Look through the records below and copy each line that includes the word "Switch".

**Pixel coordinate grounding data**
________________

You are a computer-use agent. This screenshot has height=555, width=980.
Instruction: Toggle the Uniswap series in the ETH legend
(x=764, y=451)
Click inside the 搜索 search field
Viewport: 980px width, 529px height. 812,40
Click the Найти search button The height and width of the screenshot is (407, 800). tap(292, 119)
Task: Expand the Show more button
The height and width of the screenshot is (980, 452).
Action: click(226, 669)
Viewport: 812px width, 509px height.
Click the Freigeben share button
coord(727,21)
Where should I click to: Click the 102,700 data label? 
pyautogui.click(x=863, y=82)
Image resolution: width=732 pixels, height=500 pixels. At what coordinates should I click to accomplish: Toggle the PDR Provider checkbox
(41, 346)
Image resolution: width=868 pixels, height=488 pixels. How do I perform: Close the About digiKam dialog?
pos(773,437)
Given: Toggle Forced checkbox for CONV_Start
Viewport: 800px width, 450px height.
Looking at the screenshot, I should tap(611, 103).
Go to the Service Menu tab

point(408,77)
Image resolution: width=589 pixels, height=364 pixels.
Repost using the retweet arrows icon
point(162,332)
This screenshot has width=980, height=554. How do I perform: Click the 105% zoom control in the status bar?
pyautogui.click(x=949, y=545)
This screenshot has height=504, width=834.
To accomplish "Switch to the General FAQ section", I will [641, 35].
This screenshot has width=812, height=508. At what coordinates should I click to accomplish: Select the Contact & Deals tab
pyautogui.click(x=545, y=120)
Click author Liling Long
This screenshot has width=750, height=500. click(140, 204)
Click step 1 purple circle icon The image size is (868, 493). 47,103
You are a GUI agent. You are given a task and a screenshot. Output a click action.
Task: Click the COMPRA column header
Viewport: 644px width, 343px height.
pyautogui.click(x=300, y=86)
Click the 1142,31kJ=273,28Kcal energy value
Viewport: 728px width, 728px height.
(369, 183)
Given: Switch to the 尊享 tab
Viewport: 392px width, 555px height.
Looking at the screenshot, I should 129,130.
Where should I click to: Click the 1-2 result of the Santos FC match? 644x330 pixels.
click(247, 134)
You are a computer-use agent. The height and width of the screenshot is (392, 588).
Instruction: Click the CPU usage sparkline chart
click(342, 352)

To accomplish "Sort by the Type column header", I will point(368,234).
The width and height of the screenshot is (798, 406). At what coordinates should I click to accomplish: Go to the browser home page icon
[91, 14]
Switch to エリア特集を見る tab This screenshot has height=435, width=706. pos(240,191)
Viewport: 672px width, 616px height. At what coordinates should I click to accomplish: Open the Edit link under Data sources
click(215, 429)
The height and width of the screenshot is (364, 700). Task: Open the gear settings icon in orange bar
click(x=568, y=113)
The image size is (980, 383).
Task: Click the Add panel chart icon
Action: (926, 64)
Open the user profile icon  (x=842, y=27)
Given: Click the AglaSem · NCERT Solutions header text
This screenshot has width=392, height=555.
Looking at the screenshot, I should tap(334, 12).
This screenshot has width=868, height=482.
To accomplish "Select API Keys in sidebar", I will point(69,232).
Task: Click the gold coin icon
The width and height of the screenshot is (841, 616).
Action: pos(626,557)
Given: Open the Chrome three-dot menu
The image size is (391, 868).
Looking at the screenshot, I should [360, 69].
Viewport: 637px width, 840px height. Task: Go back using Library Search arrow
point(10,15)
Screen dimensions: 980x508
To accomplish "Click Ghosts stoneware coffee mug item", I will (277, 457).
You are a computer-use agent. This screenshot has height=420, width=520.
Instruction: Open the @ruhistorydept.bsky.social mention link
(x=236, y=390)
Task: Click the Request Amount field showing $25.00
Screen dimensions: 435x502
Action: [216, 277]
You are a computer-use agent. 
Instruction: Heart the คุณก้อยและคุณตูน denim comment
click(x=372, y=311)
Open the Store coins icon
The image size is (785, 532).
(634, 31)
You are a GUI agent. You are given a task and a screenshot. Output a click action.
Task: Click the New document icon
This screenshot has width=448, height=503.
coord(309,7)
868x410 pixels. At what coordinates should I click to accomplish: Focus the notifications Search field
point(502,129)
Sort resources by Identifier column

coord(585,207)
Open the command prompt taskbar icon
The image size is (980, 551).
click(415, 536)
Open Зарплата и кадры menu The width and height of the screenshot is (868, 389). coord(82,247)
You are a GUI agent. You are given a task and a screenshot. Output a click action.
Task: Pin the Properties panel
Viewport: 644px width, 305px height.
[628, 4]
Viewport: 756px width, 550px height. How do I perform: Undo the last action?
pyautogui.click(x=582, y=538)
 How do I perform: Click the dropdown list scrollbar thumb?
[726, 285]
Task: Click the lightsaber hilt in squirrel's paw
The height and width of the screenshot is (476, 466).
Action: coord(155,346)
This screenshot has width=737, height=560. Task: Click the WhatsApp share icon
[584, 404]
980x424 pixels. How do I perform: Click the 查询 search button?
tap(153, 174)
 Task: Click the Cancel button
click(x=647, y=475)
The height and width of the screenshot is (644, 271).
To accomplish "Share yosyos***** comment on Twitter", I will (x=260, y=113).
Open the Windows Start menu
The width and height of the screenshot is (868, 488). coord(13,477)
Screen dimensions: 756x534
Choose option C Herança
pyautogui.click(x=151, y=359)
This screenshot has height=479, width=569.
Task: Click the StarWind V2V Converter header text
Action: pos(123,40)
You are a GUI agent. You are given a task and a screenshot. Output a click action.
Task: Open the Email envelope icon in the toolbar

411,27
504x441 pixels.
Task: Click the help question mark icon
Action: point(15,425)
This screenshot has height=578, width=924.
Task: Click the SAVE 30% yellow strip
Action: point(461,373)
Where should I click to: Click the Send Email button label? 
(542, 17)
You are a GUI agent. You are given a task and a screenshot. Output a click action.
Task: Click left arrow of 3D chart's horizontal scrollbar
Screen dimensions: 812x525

________________

**Result**
To accomplish "Switch to the General FAQ section", I will [641, 35].
Given: Switch to the 尊享 tab
Switch to エリア特集を見る tab This screenshot has height=435, width=706. pos(240,191)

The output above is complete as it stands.